The PCAOB and Its Oversight Role

Thank you for the gracious introduction. David Walker couldn’t have known it when he invited me to address this auspicious group, but your conference coincides with one of the most important days in the world of financial management.

This morning, I was pleased to vote with my colleagues on the Public Company Accounting Oversight Board to approve an auditing standard that will change the lives of public company auditors and their clients. And if this standard is implemented as intended, it will be one of the steps that will help restore the credibility of public companies and re-inspire faith in our financial markets.

At this moment, you’re probably thinking that Bill McDonough has finally gone off his rocker, that the shock of leaving the presidency of the New York Fed and taking on the chairmanship of an upstart regulatory body has tipped him into hyperbole, if not delusions.

No. I stand before you with my faculties intact. And the PCAOB today took action that will forever change how public companies – all 12,000 to 15,000 of them – do business.

The Board today put in place a standard that requires auditors, when they audit the financial statements of public companies, to also audit the companies’ internal controls over financial reporting. From now on, it is not enough that auditors check a box indicating that management says the internal controls are “OK.”

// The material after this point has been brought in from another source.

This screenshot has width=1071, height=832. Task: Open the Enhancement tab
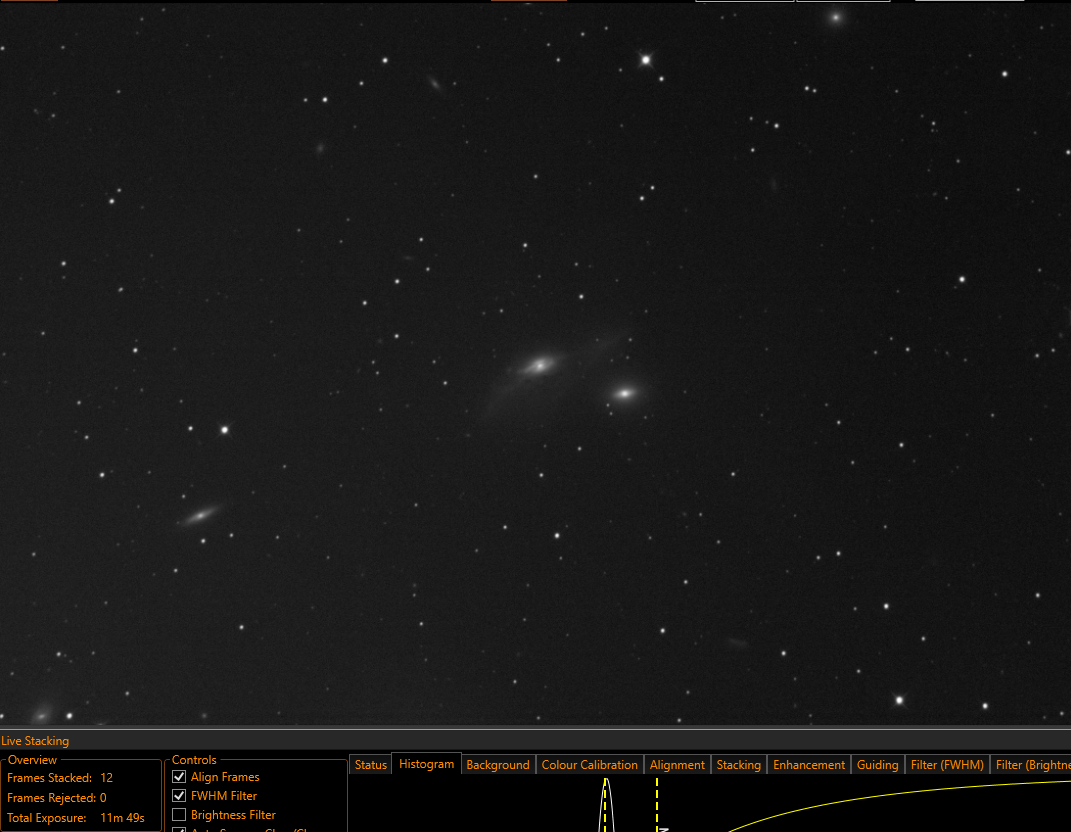coord(809,764)
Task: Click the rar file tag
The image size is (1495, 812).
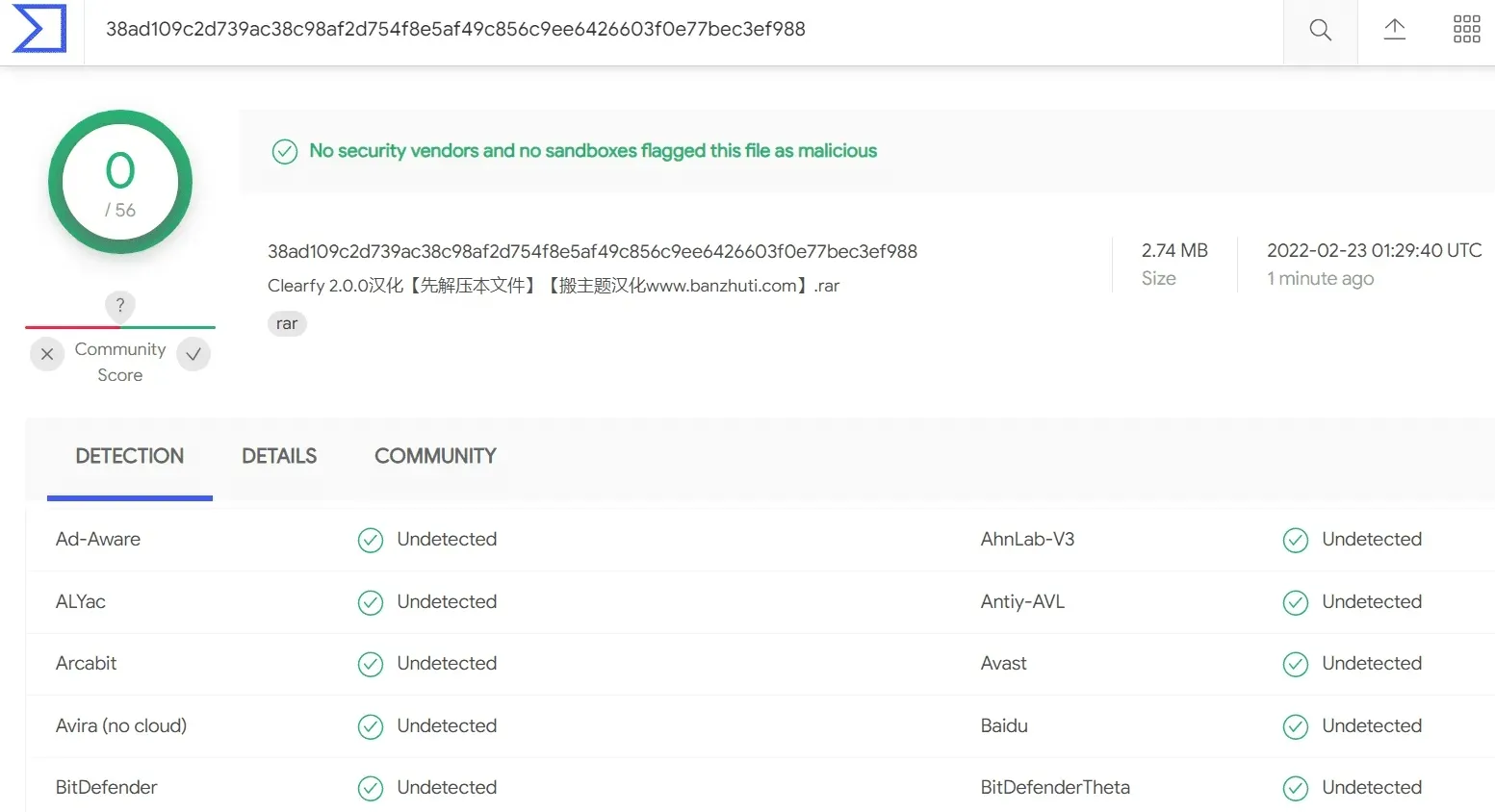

The new PCAOB standard requires auditors to look at the internal controls themselves, even to the point of doing walkthroughs of important stages of certain controls. The auditors must be satisfied that the internal controls over financial reporting are designed and operating efficiently.

As we heard from many public companies, these requirements are tough, and they will entail extra work and cost. But the goal of the requirements is simply too important to demand any less.

The goal is to obtain the best possible assurance that a company’s financial statements are reliable. The importance of that goal is clear when we remind ourselves who relies on corporate financial statements: investors, yes, but also lenders, regulators and, indeed, anyone with an interest in the stability of our financial markets.
So, I don’t think I exaggerate when I say this is one of the most important days in the world of financial management.

I am not suggesting, however, that the Board originated the idea of auditors taking a stronger role in assessing companies’ internal control over financial reporting. The PCAOB was put in charge of writing the standard for the auditors, but the idea was contained in a bigger package of reforms of how corporate America behaves.

The package was the Sarbanes-Oxley Act of 2002 -- a law that was revolutionary in the changes it prescribed and the activities it proscribed in our capital markets.

How could such a revolution have happened? I believe that it happened because in the course of the 1990s, many American business leaders got confused and their moral compasses stopped working.

It is particularly sad that such confusion took place because American businesses responded in the 1990’s in a brilliant way to a very serious challenge. Globalization of the world economy became much more intense in the course of the decade and American companies lost pricing power. It is easy to see why a manufacturing firm in Chicago cannot increase prices if it has to compete with firms in Mexico, China, India and other countries with dramatically lower labor costs. But service firms discovered that they had the same problem. You cannot raise prices for, say, a call center in Clintwood, Virginia, if you are competing with call centers in New Delhi. Only very local services, such as health care and legal services, have been immune from this globalization-driven loss of ability to raise prices.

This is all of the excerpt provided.